▸ Study text:
------------------------------------------------------------
China's space program seems to be heating up. Two days before officially designating China Space Day April 24 (the date of China's first satellite launch in 1970), Xu Dazhe, director of the China National Space Administration, announced that China aims to become a global aerospace power by 2030.

Xu said it was all part of the 13th Five-Year Plan (2016-20) to drive aerospace growth and have China play an active role in rule-making in new fields such as the internet, deep sea and polar areas and outer space.

Despite being banned by US law from working with NASA on any manned outer space activities, China has been an active member of the International Space Exploration Coordination Group (ISECG) since 2006. It's an international forum set up by 14 space agencies based on mutual interests, shared technologies and trying to map a common, cohesive roadmap into the future for all of mankind's ventures into outer space.

The ISECG makes a compelling argument for the ideal of working together, breaking the benefits into three categories: innovation, culture and inspiration, and new ways to address global challenges.

The innovations that have come about from space exploration are too many to count. From solar panels and implantable heart monitors to light weight materials, improved computing systems and a global search-and-rescue system. Every new door opened in space lays out new domains for research and development. Power generation, recycling waste and water management, advanced robotics, health and medicine all can have an immediate impact back on Earth.

Every minute exploring outer space, ISECG argues, also helps develop a new perspective on our place in the Universe, generating fresh new data to help answer the age-old questions about the nature of the Universe. Are we and our planet unique and is our destiny to remain earthbound forever. Is there anyone else out there?

The big dream of getting all nations working together in space is that the cooperation will extend back down to Earth. Trust developed through space co-exploration can also be turned to solving global problems like the environment, pandemics, natural disasters and something as scary as a runaway asteroid with us in its crosshairs.

Although China has made great headway, Xu said, "The United States and Russia are ahead of us, and Europe also has advanced technology."

China seems intent on catching up. Xu said China will complete a current roster of aerospace projects in about the next five years, including manned space programs, lunar probes, the Beidou Navigation Satellite System and the Gaofen observation satellite program.

By around 2025, China will complete construction of national civilian space infrastructure, Xu added.

According to a plan issued last year, China will build a civilian space infrastructure system including satellite remote sensing, satellite communication and broadcasting, satellite navigation and positioning.

On China Space Day itself on Sunday, no less than Yang Liwei, China's first astronaut, reiterated his country's openness to space cooperation with all nations including the United States.

"China will not rule out cooperating with any country, and that includes the United States," Yang said.

Payloads are already being reserved by foreign astronauts projects in the Chinese space station, due to enter service around 2022, said Yang, adding that China was also happy to train or co-train astronauts for other countries.

The US-dominated International Space Station (ISS), which has yet to welcome China aboard, is scheduled to end its service in 2024, two years after China's space station is scheduled to be up and running. The overlap there - two major space stations orbiting for two years - presents, one would think, a golden opportunity to teach the world about win-win cooperation.

Chinese docking technology is compatible with the Russian components of the ISS because China got its docking technology from Russia, according to John Logsdon, founder and former director of the Space Policy Institute at The George Washington University.

Presumably, whatever spacecraft delivers Chinese astronauts to the Chinese station, could also give someone a ride to the ISS and the Russian Soyuz - right now the only way to get to and from the ISS, would be able to dock at the China station. Or shuttle back and forth?

Are we seeing a new opportunity for Uber and Lyft here?
------------------------------------------------------------
Dataset entries:
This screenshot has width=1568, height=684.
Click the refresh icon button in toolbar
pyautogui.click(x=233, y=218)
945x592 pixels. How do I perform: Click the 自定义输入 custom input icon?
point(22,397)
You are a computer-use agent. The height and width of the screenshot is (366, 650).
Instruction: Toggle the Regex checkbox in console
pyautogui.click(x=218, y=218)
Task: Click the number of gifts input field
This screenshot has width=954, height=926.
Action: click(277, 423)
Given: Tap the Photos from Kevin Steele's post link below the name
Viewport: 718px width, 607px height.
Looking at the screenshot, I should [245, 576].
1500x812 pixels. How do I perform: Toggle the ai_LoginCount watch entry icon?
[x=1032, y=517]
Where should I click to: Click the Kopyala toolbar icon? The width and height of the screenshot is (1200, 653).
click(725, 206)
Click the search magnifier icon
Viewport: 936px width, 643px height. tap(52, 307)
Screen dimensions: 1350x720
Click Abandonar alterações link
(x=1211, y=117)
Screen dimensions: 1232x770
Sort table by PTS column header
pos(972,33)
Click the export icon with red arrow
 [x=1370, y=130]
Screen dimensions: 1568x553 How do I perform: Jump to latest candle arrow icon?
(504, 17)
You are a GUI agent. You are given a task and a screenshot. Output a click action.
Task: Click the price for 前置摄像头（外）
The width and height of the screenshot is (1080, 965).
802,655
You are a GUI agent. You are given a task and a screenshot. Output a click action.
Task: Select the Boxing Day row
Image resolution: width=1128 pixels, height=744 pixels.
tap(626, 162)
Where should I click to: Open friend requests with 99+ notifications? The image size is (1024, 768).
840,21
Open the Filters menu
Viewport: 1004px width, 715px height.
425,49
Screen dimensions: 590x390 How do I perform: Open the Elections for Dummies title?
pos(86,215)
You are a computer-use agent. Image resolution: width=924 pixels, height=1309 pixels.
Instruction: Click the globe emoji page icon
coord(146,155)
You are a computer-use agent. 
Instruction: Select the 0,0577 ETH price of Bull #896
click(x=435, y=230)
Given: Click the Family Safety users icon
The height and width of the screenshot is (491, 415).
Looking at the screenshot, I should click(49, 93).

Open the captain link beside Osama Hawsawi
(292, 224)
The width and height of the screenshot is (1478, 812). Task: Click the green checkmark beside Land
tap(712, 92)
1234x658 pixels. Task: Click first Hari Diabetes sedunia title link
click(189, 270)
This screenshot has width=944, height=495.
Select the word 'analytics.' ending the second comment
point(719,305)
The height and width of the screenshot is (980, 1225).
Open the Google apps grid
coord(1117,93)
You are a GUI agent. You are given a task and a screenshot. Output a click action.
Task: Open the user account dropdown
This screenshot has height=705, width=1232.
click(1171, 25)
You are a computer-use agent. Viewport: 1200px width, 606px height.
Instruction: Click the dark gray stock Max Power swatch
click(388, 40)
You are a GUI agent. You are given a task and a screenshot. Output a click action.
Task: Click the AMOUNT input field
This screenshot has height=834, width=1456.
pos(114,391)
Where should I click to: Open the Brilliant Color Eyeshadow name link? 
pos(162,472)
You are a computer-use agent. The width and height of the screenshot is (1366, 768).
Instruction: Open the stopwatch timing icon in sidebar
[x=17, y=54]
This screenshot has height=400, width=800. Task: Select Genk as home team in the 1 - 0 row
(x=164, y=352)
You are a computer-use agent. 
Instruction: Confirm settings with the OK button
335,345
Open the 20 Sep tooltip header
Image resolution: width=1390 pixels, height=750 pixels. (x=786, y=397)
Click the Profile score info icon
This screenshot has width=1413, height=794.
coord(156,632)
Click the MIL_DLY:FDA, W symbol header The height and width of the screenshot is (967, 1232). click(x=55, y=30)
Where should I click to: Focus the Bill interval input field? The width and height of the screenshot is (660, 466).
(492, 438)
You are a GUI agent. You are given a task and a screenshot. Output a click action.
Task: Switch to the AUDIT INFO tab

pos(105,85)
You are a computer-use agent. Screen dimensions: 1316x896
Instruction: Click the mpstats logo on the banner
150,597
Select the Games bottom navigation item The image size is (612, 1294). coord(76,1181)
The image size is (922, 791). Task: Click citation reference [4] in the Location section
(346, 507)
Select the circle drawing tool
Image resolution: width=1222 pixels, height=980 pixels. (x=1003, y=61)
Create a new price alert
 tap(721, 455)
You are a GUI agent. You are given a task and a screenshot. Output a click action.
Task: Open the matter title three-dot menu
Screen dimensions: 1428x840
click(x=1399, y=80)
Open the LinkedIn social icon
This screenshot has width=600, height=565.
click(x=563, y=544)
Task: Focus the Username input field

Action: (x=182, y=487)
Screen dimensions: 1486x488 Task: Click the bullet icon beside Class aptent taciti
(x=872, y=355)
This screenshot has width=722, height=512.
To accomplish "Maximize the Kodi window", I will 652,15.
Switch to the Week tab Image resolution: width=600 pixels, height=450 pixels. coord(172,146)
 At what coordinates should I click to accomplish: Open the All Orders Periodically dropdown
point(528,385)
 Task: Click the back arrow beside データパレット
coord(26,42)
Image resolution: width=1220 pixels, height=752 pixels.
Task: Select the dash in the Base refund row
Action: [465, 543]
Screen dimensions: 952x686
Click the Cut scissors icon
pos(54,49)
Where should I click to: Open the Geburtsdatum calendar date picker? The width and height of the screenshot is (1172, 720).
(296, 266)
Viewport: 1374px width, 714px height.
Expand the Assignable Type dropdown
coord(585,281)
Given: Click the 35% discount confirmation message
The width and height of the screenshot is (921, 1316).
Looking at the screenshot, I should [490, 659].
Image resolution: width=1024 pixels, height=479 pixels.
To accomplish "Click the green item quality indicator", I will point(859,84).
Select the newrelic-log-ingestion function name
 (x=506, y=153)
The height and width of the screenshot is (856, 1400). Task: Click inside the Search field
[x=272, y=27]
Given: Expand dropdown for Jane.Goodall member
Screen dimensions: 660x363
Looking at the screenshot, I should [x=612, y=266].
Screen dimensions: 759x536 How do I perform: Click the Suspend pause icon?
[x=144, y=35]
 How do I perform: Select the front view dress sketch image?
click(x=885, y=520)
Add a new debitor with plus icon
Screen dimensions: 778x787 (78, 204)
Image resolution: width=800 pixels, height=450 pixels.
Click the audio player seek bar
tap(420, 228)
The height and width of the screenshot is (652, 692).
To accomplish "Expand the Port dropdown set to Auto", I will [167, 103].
------------------------------------------------------------
▸ Tasks:
[1] Using the article on China's space program, explain why Chinese docking technology is compatible with the Russian components of the ISS.
[2] Quote the article on China's space program from "The US-dominated International" up to and including "about win-win cooperation.".

▸ Outputs for the tasks:
[1] Chinese docking technology is compatible with the Russian components of the ISS because China got its docking technology from Russia, according to John Logsdon, founder and former director of the Space Policy Institute at The George Washington University.

[2]
The US-dominated International Space Station (ISS), which has yet to welcome China aboard, is scheduled to end its service in 2024, two years after China's space station is scheduled to be up and running. The overlap there - two major space stations orbiting for two years - presents, one would think, a golden opportunity to teach the world about win-win cooperation.